** Your assignment **
Going through the entries below, count each line containing the word "left". Report the number only.

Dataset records
++++++
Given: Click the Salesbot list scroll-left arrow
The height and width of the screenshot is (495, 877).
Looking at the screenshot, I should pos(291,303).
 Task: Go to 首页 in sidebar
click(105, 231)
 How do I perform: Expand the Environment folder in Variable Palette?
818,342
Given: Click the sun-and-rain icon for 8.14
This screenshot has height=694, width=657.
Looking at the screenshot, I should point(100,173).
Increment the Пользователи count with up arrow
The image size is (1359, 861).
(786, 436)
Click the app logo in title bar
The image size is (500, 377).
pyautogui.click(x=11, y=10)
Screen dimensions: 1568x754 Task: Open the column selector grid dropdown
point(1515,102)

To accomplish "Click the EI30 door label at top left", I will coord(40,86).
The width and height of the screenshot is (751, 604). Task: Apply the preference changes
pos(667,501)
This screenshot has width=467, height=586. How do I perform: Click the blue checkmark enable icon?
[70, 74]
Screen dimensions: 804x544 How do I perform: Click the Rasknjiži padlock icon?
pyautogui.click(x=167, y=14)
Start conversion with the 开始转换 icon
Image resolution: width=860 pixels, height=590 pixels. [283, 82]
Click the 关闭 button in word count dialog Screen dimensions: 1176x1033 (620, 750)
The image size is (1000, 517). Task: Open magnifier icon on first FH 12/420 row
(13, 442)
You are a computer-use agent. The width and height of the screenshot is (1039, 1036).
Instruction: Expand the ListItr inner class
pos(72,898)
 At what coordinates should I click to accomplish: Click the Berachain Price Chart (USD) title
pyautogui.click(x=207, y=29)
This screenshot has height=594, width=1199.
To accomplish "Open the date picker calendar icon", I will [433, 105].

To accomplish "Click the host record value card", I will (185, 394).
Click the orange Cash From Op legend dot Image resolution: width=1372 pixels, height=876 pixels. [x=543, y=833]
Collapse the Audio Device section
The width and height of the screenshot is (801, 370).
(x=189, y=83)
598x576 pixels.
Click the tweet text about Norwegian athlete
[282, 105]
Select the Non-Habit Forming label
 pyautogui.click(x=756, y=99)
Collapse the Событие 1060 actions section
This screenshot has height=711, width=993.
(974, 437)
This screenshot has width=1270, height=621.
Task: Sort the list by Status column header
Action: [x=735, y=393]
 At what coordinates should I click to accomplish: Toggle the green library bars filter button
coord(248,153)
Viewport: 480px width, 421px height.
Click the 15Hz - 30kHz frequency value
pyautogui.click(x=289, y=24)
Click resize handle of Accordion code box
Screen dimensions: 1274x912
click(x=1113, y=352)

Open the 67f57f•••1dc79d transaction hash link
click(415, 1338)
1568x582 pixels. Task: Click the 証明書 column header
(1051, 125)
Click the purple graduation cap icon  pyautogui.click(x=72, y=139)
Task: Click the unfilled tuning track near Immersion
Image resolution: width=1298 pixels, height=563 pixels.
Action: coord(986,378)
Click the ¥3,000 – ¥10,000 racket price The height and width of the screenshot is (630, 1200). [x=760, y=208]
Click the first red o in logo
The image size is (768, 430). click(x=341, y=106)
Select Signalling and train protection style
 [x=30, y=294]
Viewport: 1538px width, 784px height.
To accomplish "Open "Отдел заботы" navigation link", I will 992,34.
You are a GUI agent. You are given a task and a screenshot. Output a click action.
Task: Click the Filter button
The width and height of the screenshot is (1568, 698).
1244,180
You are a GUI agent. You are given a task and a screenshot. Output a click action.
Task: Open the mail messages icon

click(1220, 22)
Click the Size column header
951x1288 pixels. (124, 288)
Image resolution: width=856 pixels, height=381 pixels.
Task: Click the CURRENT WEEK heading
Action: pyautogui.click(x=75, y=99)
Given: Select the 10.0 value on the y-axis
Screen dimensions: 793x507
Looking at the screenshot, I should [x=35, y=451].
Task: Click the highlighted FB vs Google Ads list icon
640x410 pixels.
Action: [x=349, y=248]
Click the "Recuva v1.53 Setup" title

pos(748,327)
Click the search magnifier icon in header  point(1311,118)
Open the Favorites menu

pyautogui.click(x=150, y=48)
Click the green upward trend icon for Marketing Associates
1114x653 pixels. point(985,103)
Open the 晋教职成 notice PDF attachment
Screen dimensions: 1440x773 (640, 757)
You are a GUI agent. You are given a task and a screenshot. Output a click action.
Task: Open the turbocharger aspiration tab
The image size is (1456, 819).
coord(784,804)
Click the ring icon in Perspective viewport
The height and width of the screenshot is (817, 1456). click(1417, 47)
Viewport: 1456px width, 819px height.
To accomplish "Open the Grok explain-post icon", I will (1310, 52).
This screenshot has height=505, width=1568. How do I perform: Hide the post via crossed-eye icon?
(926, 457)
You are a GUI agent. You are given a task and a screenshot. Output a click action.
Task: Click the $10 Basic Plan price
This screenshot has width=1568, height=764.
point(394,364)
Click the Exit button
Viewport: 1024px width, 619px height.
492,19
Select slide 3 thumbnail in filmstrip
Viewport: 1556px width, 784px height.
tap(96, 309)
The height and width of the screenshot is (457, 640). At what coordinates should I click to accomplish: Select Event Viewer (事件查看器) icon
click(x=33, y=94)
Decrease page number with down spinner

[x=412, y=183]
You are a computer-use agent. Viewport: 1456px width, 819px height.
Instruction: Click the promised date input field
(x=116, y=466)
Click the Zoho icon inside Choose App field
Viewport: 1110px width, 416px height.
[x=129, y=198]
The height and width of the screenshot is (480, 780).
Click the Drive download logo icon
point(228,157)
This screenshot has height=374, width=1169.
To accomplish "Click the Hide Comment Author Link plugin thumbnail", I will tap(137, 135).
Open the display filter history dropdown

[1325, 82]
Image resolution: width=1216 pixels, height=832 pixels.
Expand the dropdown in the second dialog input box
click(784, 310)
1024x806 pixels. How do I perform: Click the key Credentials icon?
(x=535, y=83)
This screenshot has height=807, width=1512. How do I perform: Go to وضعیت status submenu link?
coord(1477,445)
++++++
** Solution to this task **
2